In modern deep learning, explicit factorisations of full weight matrices are uncommon. Nobody computes a Cholesky of a 10-billion-parameter weight matrix; the storage alone would be prohibitive. But factorisations show up everywhere in disguise: in optimiser preconditioning (K-FAC approximates the Fisher information by a Kronecker product of small factorisable blocks; Shampoo factorises gradients along tensor axes), in Gaussian process regression (every prediction is a Cholesky solve), in classical baselines (logistic regression with Newton's method, linear discriminant analysis), in orthogonal weight initialisation (the $\mathbf{Q}$ factor of a random Gaussian matrix), in whitening of input data (a Cholesky or eigendecomposition of the empirical covariance), and in computer-graphics pipelines that transform geometry through chains of structured matrices. Even a normalisation layer such as RMSNorm can be read as a diagonal Cholesky-style rescaling.
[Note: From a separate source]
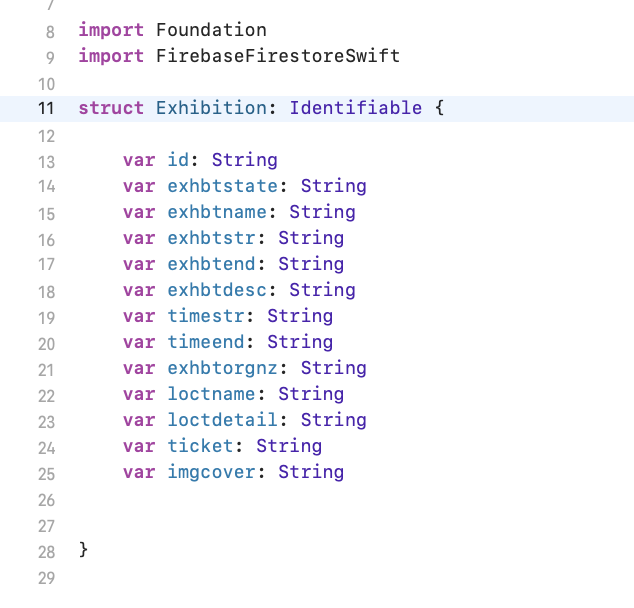
Task: Click the Identifiable protocol name
Action: (356, 108)
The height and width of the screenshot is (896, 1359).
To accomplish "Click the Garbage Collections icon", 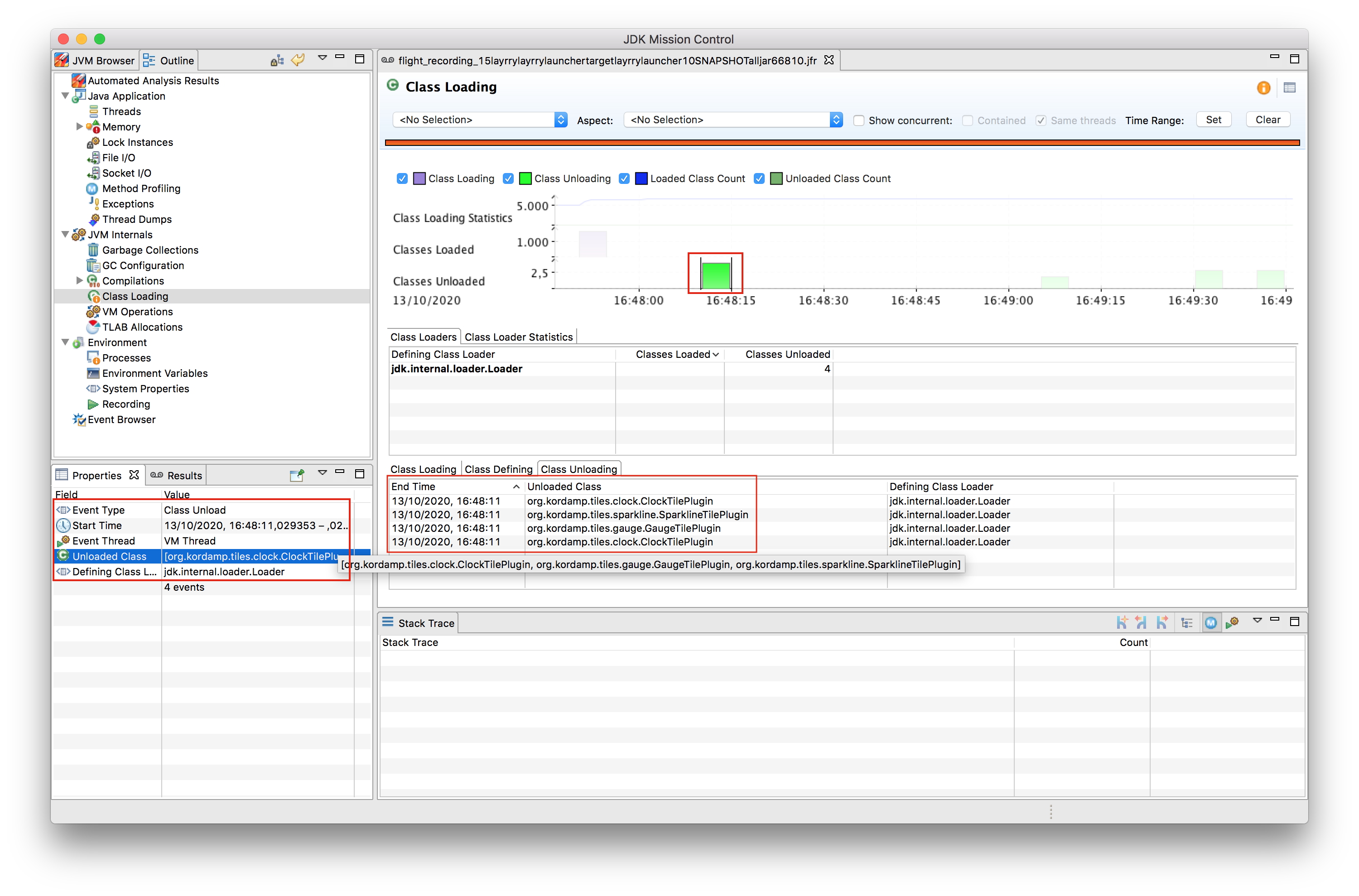I will tap(91, 249).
Recognising the factorisations hiding inside these techniques is one of the practical dividends of a solid linear-algebra grounding.

What you should take away

  1. Solving $\mathbf{A}\mathbf{x} = \mathbf{b}$ is the central problem of computational linear algebra, and explicit inversion is almost never the right way to do it; factorise instead.
  2. LU factorisation packages Gaussian elimination as $\mathbf{P}\mathbf{A} = \mathbf{L}\mathbf{U}$, costs $O(n^3)$ once, and turns every subsequent solve into two $O(n^2)$ triangular substitutions.
  3. Cholesky factorisation $\mathbf{A} = \mathbf{L}\mathbf{L}^\top$ specialises LU to symmetric positive-definite matrices, halves the work, needs no pivoting, and is the engine behind Gaussian-process inference and multivariate Gaussian sampling.
  4. QR factorisation $\mathbf{A} = \mathbf{Q}\mathbf{R}$ provides orthonormal bases on demand and gives a numerically stable least-squares solver via $\mathbf{R}\mathbf{x} = \mathbf{Q}^\top \mathbf{b}$, sidestepping the ill-conditioned normal equations; iterating QR also computes eigenvalues.
  5. Factorisations expose structure, rank, condition, definiteness, and underpin the BLAS and LAPACK routines that NumPy, SciPy, PyTorch, and JAX call for you, so the abstractions you reach for daily in AI all rest on these three classical decompositions.